Doctors can monitor the baby's condition in the womb, and so perform in utero blood transfusions if the anaemia becomes severe. Currently, this is done by repeated amniocenteses throughout the pregnancy. However, this is an invasive technique that involves inserting a needle into the amniotic cavity. Not only is it uncomfortable for the mother but also it carries risk of miscarriage as well as a risk of worsening the foetal anaemia by further mixing the baby's and mother's blood.

The new Doppler technique overcomes this problem since it relies solely on ultrasound interrogation. To diagnose foetal anaemia using this method, doctors can simply measure the speed of blood flow through a region of the foetus's brain called the foetal middle-cerebral artery. Foetuses with anaemia have thinner blood, which moves faster through the brain than blood with a normal number of red cells.

To evaluate their technique, Gareth Seaward from the Mount Sinai Hospital in Toronto, Canada, and colleagues at the Leiden University Medical Centre, the Netherlands, studied 187 pregnant women who had evidence of Rh antibodies. The volunteers underwent both amniocentesis and Doppler ultrasound. The researchers found that the accuracy of ultrasound was 85%, compared with 76% for amniocentesis. The ultrasound technique is therefore better for detecting foetal anaemia than an invasive test and does not expose the foetus to any risk, says Seaward. In Canada, amniocentesis causes miscarriage in about one in every 200 pregnancies.

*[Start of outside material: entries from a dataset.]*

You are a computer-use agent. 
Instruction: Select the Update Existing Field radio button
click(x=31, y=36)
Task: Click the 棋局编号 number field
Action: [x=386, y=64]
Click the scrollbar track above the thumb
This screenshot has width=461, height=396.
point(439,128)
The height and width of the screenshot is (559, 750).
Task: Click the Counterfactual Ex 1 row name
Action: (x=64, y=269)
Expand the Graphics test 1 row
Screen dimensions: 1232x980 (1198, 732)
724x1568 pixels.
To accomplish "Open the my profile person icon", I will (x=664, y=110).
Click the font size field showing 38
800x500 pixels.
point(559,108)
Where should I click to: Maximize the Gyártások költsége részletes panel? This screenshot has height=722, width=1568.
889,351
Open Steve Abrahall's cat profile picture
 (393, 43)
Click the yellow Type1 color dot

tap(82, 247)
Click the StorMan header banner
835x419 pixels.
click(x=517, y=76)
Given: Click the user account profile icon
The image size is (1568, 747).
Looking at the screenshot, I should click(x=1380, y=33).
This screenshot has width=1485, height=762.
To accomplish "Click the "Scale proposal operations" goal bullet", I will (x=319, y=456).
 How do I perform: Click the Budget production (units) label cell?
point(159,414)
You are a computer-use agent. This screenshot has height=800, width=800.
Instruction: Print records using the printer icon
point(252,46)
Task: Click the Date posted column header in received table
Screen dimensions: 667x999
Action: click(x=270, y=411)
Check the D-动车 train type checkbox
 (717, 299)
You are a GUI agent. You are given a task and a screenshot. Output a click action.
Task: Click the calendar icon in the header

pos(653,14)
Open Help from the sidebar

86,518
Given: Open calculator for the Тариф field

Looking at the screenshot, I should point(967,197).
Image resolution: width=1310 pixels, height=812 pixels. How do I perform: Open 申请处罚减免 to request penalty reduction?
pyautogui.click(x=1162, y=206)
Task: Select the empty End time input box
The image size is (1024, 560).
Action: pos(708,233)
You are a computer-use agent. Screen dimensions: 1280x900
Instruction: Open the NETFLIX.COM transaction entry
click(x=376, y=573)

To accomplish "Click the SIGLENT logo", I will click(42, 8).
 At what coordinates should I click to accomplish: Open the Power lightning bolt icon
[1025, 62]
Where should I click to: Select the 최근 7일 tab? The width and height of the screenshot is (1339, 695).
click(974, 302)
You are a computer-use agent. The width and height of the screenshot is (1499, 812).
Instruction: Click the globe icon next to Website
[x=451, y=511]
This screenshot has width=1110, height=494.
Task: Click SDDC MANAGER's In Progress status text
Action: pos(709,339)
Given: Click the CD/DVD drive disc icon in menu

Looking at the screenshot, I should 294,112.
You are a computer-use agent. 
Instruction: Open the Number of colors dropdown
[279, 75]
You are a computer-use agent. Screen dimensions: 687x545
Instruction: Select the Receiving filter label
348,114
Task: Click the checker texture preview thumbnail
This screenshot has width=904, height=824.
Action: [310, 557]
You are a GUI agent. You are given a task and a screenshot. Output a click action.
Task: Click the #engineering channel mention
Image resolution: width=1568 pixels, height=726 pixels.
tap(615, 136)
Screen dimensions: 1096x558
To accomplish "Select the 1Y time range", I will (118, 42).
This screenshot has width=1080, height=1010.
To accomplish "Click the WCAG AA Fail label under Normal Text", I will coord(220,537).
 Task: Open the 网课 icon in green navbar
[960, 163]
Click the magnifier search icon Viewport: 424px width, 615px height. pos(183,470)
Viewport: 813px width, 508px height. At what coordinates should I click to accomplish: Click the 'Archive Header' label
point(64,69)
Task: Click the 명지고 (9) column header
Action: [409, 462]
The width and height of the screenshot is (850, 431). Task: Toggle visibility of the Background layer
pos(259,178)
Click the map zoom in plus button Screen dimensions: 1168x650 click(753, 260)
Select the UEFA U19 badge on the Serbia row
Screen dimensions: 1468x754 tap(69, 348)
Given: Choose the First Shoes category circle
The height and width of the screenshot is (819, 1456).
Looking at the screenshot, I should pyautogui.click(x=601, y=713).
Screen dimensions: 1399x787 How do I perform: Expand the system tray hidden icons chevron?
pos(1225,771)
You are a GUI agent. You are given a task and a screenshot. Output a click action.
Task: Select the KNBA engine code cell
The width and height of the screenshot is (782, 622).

Seaward adds that the new technique, which is available on most modern ultrasound machines, would be practical in dedicated high-risk foetal-medicine units. He believes the research will eventually allow doctors to follow foetuses at risk of anaemia through the Doppler ultrasonogaphy technique alone.

The team now plans to determine whether serial measurements of foetal middle-cerebral-artery Doppler can predict when a foetus is likely to develop severe anaemia.